Wilson Pickett's Land of a 1000 Dances broke into a small conversation last night and suddenly I found myself surrounded by my friends, who were all dancing dancing dancing. Down in the basement of the Pickwick, in a beautiful smelly divebar named the Upsidedown Plaza, we jumped across the empty dirty floor between the bar and the Jukebox and laughed and screamed and shimmied our way through a short moment of euphoria.

When the song ended and Amber and I looked at each other and smiled the widest smiles, panting and rocking back and forth a bit, like one might after they've finished a short but hard run... Instead, this was the Jerk, the Mashed Potato, the Alligator....

She stood next to Will, her nametag matching "I (heart) Bill" to his "Billy Bob". I had started tagging my friends earlier afternoon, from a box of VISITOR stickers which I'd found in a dusty corner of the ER office. After we'd all been sporting our new nicknames for the better part of an hour, more and more people came over to ask me to name them too. I doubt by this point that I was really very clever (being a few redneck corona's in), but it was fun just the same, naming a member of the newly formed Sunday night Hat Club "Hairyhead" and slapping a sticker that said nothing more or less than "I LIKE CHEESE" on the chest of an intoxicated frat boy.

Good times.

So this coming weekend is a big one.
(don't they all seem to be as of late? It's so freaking awesome!)

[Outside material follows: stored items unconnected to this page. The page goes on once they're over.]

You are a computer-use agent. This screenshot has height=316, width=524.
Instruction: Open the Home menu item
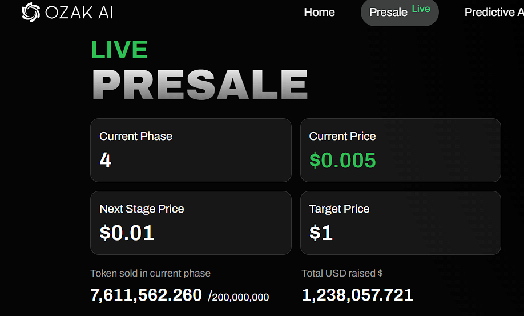point(319,12)
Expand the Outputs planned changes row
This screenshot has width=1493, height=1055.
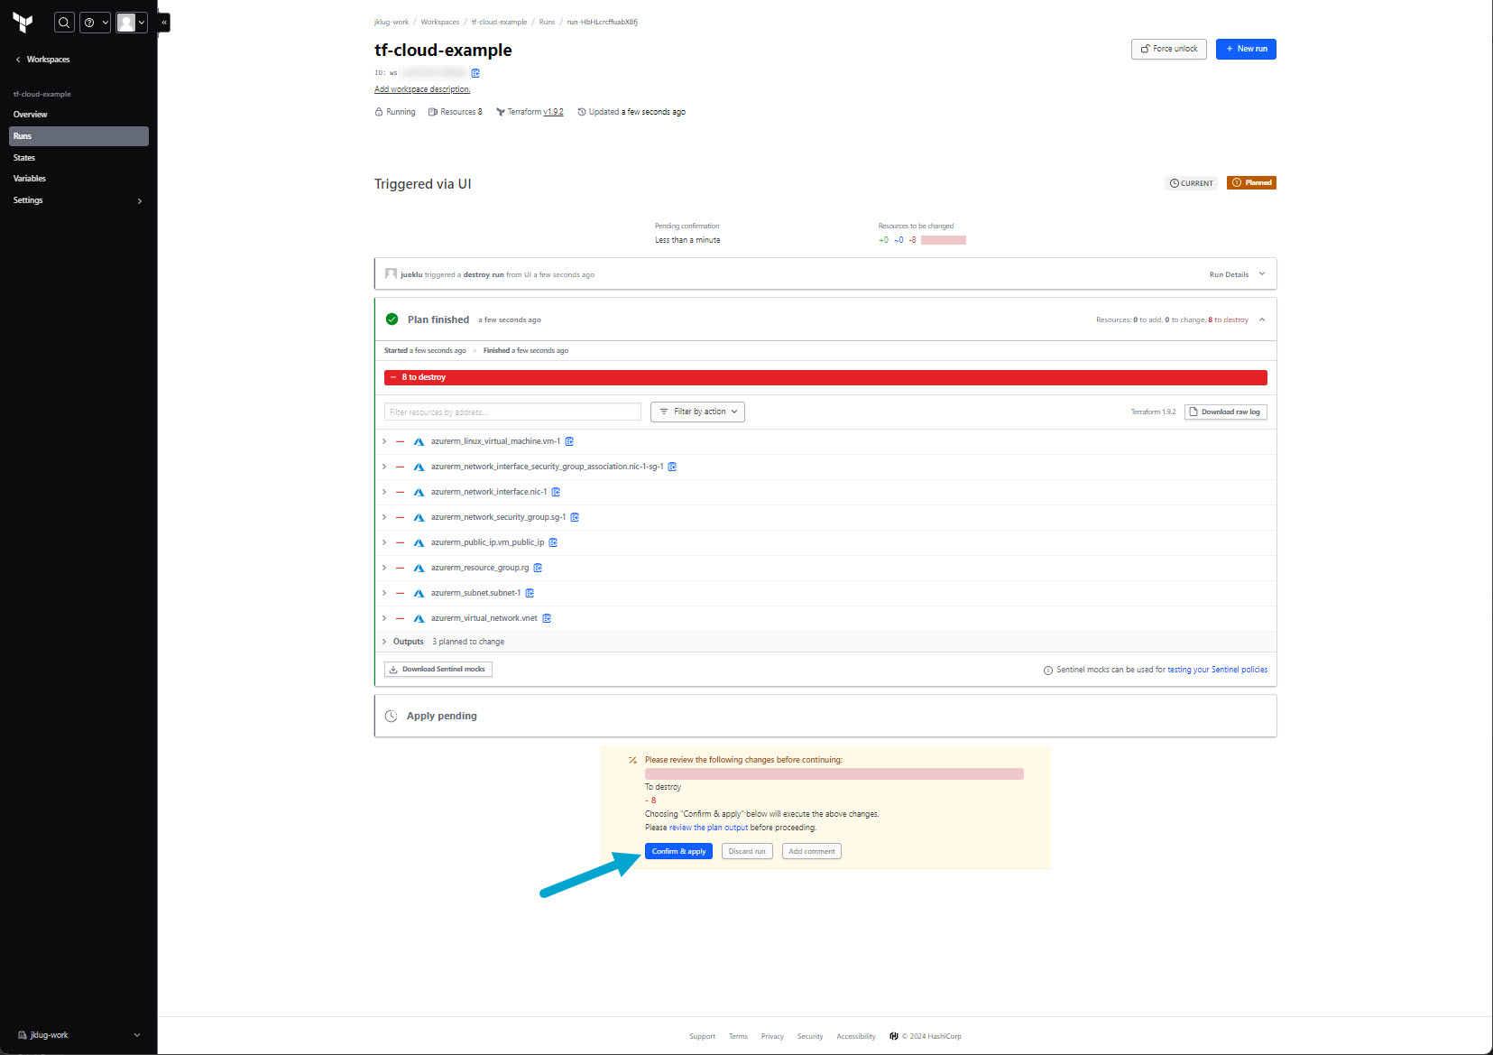[384, 642]
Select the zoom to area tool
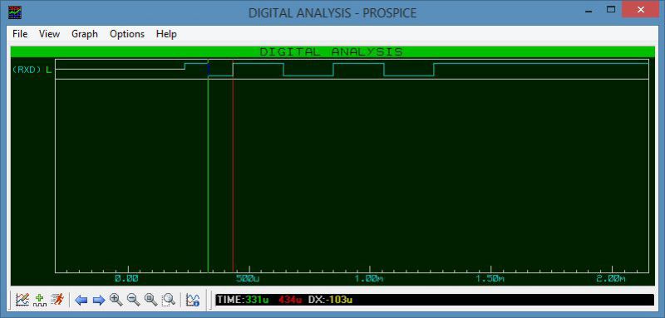This screenshot has height=318, width=665. [169, 300]
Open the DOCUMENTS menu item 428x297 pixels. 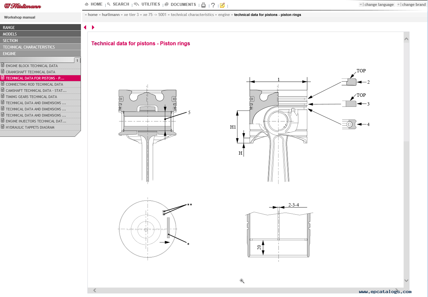(180, 5)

Barton Carroll will be flying in from the evil Northwest to tour in support of his latest album on Skybucket, "Love & War". He'll start in Charlotte with an instore and a show on Thursday and will be coming to Birmingham on Saturday the 16th for the second night of the Skybucket Showcases.

Skybucket Showcases?

Yes. Two shows this weekend at the Bottletree. I"m so so so excited.
Here are the line ups/beautiful posters:

The Grenadines
Through the Sparks
Wes McDonald and the Fizz

The Great Book of John
Barton Carroll

The posters were designed by Zach Hobbes.

Don't they remind you of Weeble Wobbles?

In any event, we'll be bringing the Skybucket Photobooth to the show. So you can get your picher taken just as purty as them boys from the Fizz:

JR Taylor says nice things about Barton Carroll in the Black and White.